“Les Bleuets” kick off their u21 campaign tomorrow against Denmark and with the star quality that runs through their entire squad, they have to be considered one of the favourites for the competition.
They are in an interesting situation in that respect, given that they have not been a big feature historically in the tournament. In the last 7 tournaments held, they have only qualified once and that was last time out in 2019. They came joint-top of a group stage that saw them beat England that year but were later knocked out in the semi-finals by eventual winners, Spain.
In qualifying for the 2021 tournament, they won 9 out of their 10 games and have looked a seriously impressive outfit under coach Sylvain Ripoll. They’ve alternated between 4-4-2 and 4-3-3 but look to have settled on the latter as the formation of choice moving forward. It looks to be one that complements their players’ strengths the best.
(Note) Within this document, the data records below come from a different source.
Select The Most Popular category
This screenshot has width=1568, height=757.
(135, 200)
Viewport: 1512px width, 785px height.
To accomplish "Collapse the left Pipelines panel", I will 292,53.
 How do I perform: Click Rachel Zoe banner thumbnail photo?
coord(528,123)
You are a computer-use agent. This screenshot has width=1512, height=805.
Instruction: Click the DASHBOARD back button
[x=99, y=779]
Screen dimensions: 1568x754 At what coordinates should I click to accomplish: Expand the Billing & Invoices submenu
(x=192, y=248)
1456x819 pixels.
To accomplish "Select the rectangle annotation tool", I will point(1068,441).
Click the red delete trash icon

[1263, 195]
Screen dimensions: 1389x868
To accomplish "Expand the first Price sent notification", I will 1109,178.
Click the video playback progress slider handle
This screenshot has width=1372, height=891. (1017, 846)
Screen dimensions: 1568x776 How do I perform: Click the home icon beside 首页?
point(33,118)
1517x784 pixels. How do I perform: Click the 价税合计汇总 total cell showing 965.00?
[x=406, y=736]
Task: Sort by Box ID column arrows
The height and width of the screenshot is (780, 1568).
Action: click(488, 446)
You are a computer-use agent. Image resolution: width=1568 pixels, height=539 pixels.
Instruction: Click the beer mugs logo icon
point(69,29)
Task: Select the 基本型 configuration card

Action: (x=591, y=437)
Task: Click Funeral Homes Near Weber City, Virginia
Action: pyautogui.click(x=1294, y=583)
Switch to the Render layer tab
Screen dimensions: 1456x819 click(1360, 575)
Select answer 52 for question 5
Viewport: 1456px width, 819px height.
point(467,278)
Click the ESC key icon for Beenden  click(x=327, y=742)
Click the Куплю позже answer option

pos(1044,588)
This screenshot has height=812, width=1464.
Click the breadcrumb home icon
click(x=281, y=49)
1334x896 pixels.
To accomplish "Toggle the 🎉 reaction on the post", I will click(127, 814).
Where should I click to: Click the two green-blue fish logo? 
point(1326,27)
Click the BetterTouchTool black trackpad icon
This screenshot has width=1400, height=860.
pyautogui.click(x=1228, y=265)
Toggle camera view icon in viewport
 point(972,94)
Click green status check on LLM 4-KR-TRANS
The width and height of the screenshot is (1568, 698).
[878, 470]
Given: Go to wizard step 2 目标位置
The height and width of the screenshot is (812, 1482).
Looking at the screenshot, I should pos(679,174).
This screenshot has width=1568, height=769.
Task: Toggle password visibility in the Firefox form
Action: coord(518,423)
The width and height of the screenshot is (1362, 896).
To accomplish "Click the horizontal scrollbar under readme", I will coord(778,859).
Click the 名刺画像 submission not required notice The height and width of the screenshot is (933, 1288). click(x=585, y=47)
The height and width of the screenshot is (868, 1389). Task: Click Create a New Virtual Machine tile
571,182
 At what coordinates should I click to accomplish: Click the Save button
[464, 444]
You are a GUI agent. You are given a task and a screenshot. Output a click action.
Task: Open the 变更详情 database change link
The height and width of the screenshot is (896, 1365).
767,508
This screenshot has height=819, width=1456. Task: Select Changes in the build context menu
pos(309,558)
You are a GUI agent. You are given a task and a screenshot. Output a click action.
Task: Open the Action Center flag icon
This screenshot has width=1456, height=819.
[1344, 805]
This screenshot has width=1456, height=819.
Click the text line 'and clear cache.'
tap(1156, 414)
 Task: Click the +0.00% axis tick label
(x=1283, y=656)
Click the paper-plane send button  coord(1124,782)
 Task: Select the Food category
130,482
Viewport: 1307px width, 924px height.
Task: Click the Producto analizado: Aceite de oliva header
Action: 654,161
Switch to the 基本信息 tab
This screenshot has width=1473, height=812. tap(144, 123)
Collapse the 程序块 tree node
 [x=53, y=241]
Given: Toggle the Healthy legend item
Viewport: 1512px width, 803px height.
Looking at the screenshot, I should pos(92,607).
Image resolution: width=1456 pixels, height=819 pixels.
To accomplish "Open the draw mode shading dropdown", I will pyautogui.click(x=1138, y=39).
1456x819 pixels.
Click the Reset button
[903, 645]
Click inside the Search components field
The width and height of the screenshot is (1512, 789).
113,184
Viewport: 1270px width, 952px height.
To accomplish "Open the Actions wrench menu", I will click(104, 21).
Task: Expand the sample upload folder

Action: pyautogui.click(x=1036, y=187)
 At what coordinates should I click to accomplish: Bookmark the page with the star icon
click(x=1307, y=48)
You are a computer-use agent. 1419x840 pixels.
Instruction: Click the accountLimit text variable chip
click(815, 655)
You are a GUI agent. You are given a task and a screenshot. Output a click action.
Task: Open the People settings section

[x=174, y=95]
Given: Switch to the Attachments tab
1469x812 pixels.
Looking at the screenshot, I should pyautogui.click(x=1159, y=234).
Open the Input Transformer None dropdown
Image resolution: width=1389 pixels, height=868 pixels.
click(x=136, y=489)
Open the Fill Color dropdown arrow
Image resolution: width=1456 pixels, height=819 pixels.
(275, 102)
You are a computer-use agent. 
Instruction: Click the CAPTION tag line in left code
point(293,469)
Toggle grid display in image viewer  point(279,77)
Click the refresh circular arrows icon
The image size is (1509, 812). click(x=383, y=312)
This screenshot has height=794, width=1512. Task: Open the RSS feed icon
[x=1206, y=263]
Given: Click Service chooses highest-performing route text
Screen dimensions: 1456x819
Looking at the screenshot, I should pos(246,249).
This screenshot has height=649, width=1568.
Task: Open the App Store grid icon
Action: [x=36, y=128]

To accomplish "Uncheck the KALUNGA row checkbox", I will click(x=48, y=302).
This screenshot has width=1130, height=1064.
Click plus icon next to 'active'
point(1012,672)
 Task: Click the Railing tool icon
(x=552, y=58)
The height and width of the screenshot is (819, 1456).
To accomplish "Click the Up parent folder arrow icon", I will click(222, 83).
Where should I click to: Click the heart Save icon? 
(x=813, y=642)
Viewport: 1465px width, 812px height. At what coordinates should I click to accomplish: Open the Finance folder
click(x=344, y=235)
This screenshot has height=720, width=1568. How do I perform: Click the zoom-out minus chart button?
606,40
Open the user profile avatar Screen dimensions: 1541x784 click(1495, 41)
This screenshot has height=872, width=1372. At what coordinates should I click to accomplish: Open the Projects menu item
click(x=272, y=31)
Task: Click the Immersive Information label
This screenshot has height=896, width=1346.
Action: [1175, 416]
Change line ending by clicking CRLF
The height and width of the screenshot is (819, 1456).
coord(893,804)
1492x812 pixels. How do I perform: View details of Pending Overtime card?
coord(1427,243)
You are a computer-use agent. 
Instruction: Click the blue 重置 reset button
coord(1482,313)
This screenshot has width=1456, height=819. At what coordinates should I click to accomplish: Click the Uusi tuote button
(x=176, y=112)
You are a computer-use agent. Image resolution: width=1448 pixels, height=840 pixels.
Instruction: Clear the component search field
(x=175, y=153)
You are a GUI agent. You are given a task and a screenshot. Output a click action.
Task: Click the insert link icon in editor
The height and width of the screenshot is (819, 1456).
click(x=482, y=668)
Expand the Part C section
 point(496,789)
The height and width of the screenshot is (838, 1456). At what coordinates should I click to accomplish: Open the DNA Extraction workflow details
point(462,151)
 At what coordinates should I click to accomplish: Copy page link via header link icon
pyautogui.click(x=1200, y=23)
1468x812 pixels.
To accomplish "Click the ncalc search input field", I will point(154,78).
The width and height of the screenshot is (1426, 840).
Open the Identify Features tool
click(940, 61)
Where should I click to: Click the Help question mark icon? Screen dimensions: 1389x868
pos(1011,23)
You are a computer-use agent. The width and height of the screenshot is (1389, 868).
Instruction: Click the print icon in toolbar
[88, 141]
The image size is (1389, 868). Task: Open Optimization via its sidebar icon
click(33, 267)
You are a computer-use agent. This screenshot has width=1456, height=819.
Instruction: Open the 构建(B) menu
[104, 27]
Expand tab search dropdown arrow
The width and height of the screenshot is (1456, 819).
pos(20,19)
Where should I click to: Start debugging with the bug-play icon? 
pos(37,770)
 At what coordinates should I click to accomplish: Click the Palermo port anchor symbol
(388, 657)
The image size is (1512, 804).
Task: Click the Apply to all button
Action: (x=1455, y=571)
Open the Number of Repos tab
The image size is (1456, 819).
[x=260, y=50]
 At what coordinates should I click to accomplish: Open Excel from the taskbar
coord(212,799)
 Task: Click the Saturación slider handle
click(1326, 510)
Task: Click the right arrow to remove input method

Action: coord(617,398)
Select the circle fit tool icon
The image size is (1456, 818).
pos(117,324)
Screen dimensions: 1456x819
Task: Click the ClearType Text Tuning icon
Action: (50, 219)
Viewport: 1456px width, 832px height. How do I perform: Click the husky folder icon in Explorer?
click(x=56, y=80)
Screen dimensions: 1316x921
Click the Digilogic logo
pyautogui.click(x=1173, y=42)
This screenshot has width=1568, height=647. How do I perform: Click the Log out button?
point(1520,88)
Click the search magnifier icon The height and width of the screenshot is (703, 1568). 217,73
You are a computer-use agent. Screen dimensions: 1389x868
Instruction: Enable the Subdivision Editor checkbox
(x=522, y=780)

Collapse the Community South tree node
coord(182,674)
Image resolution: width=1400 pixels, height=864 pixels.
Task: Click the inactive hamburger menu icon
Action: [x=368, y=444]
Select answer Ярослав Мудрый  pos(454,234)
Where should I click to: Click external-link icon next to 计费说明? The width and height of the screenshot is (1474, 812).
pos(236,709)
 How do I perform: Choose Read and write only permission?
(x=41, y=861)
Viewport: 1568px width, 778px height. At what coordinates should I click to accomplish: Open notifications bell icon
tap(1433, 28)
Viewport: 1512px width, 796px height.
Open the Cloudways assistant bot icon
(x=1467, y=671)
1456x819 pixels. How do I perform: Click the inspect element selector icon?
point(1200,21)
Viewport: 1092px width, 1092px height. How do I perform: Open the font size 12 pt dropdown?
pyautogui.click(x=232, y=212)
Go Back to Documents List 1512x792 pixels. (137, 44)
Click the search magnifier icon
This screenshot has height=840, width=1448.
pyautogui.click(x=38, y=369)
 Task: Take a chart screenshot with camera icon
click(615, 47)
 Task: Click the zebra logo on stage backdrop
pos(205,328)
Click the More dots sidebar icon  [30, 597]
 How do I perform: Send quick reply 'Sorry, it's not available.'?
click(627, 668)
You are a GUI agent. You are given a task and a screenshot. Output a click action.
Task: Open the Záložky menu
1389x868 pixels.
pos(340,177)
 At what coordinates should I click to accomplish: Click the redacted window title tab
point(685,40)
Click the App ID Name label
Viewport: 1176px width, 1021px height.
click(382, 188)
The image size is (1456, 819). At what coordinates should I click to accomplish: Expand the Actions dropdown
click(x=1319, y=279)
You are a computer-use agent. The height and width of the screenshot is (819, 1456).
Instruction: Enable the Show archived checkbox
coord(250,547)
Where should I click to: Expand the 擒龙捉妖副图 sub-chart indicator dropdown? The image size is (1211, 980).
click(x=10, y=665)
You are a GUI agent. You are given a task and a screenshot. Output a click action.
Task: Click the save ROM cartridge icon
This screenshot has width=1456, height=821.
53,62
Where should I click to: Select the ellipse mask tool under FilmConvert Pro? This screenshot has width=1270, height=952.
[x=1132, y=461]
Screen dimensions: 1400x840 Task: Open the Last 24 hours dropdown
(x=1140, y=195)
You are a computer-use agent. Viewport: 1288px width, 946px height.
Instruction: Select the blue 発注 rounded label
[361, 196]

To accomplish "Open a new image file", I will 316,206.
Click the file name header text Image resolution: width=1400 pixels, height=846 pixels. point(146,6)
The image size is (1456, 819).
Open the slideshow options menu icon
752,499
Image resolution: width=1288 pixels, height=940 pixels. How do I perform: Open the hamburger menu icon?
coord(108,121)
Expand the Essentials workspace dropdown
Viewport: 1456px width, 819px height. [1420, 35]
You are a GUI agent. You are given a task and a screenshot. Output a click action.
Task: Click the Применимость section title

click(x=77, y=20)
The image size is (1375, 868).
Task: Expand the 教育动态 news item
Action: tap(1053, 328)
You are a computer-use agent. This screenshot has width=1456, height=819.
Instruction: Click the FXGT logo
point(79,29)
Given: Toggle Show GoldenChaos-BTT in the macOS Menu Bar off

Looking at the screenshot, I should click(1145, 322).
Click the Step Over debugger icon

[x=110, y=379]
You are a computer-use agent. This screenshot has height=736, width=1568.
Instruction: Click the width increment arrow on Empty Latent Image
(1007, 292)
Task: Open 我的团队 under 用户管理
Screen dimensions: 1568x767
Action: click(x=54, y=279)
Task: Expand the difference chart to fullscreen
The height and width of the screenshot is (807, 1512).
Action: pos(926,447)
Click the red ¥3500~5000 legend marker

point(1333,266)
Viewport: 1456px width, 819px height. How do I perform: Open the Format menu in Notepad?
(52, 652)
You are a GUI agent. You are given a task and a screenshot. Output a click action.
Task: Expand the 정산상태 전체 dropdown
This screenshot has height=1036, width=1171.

There are a few players selected this time round who have experience in the competition having appeared in 2019, which should stand France in good stead. These players are Konaté and Dagba at the back, Guendouzi in the middle and Ikoné upfront. You’d expect at least 2 or 3 of these players to feature heavily which should give “Les Bleuets” an advantage. They’ll be gutted to miss Jeff Reine-Adelaide who is one of their most influential players, but there is serious quality running throughout the entire squad and Ripoll certainly has some tough choices to make – let’s have a look at some of the players in more detail:
Ripoll does seem to have a preference in net when it comes to the 3 keepers he has to choose from. That preference comes in the form of 22-year-old Alban Lafont. He’s been a mainstay in the U21 side throughout the qualifying process and has been putting in some impressive performances this season at Nantes in Ligue 1, where he’s currently on loan from Fiorentina. The choice to go out on loan and prove himself looks to be a smart one and he’s gaining attention from the likes of Madrid and Arsenal.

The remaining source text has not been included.